Letalidade Policial e Racismo Estrutural no Brasil

Um novo estudo divulgado pela Rede de Observatórios da Segurança revela que, em 2025, 64,8% das vítimas fatais em operações policiais no Brasil eram jovens negros de até 29 anos. Essas vítimas são, na sua maioria, residentes de áreas periféricas ou favelas. O relatório, intitulado "Pele Alvo: entre racismo e letalidade, o amanhã", detalha que no total, 2.804 negros perderam a vida, incluindo 312 crianças e adolescentes.

Os dados foram coletados a partir das secretarias de segurança de nove estados brasileiros: Amazonas, Bahia, Ceará, Maranhão, Pará, Pernambuco, Piauí, Rio de Janeiro e São Paulo.
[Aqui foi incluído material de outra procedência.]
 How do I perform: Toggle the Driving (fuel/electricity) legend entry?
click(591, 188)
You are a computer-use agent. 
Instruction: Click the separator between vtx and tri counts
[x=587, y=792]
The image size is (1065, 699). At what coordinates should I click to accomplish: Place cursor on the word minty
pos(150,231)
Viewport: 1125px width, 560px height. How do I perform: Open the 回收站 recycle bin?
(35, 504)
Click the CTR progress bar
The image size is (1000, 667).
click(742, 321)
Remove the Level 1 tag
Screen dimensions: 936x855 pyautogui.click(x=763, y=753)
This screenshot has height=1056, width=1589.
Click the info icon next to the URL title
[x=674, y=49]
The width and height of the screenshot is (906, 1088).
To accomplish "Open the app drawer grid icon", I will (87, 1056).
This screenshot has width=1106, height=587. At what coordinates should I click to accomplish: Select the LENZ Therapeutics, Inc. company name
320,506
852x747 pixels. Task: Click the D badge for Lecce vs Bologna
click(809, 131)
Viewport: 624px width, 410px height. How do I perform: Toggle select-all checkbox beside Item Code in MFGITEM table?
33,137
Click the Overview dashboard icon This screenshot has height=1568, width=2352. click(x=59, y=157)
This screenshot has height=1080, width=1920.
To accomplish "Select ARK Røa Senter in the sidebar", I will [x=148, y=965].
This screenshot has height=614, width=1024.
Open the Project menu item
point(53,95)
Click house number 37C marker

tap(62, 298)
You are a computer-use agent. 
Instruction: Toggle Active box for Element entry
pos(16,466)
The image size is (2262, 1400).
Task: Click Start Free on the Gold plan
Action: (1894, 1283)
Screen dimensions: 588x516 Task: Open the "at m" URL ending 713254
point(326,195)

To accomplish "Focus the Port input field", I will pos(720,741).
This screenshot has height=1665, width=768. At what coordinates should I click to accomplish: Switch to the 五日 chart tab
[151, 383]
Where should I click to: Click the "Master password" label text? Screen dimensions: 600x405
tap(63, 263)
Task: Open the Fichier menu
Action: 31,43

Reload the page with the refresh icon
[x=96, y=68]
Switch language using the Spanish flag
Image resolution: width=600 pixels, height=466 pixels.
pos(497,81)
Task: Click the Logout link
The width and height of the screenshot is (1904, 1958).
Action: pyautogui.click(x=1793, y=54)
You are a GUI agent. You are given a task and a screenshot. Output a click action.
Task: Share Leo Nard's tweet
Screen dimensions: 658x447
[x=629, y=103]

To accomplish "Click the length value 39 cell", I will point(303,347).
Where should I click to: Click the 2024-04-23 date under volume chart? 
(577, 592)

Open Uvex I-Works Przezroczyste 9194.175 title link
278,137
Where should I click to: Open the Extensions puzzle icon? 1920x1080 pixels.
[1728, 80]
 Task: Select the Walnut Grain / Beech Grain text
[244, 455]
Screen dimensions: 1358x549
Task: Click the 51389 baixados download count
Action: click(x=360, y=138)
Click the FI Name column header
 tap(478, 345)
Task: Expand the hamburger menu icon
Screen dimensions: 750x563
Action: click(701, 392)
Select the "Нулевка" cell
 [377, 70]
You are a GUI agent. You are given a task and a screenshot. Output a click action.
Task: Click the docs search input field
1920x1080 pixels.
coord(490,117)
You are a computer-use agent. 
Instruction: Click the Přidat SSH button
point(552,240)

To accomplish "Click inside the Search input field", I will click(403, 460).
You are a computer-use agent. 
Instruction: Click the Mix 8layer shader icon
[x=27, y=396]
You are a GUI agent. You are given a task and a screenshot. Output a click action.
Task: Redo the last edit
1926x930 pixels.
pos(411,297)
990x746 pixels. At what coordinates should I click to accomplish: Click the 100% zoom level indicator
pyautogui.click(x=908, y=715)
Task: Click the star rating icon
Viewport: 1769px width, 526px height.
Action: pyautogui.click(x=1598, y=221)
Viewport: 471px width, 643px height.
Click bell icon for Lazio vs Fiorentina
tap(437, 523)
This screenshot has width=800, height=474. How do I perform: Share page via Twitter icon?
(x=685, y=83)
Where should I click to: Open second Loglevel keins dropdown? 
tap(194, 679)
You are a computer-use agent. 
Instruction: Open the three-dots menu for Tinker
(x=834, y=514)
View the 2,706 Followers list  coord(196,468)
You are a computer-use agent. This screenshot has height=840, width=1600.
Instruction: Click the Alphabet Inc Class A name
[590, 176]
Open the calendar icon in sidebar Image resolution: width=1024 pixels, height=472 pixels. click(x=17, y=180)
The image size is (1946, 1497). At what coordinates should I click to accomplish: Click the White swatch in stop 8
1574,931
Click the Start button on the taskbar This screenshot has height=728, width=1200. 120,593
O estudo aponta um aumento de 6,4% no número de vítimas fatais em comparação com o ano anterior, totalizando 4.330 mortes resultantes de intervenções policiais.

Desigualdade e Perigos da Letalidade Policial

Conforme o levantamento, a probabilidade de pessoas negras serem vítimas de letalidade policial é quatro vezes maior do que a de pessoas brancas. Este cálculo foi realizado com base nas taxas de mortalidade por 100 mil habitantes, separando as populações negra e branca. Os pesquisadores enfatizam que a invisibilidade das vítimas negras é uma consequência direta da falta de dados adequados, com estados como Maranhão e Ceará utilizando a categoria "não informado" para uma parcela significativa de suas vítimas, 54,9% e 57,5% respectivamente.

  • Dados Insuficientes: A falta de informações detalhadas sobre o perfil racial das vítimas impede uma análise mais precisa da letalidade policial.
  • Militarização das Respostas: A crescente articulação de facções criminosas como o Comando Vermelho e o PCC tem levado a uma abordagem governamental focada na militarização.
  • Cenário Alarmante: Quatro estados registraram os maiores números de mortes em suas séries históricas desde 2019, evidenciando a escalada da violência.

Implicações e Necessidade de Reformas

Os pesquisadores alertam que a melhoria na coleta de dados sobre as vítimas é essencial para um entendimento mais claro da dinâmica da violência no Brasil. Eles argumentam que essa falta de transparência não é apenas uma falha administrativa, mas sim uma omissão que perpetua a invisibilidade da população negra, exacerbando a desigualdade racial.

Além disso, o crescimento de facções criminosas e a militarização da resposta estatal à criminalidade têm levado a um ciclo vicioso de violência e repressão, que afeta desproporcionalmente as comunidades mais vulneráveis. A necessidade de políticas públicas que considerem o contexto racial e social é mais urgente do que nunca.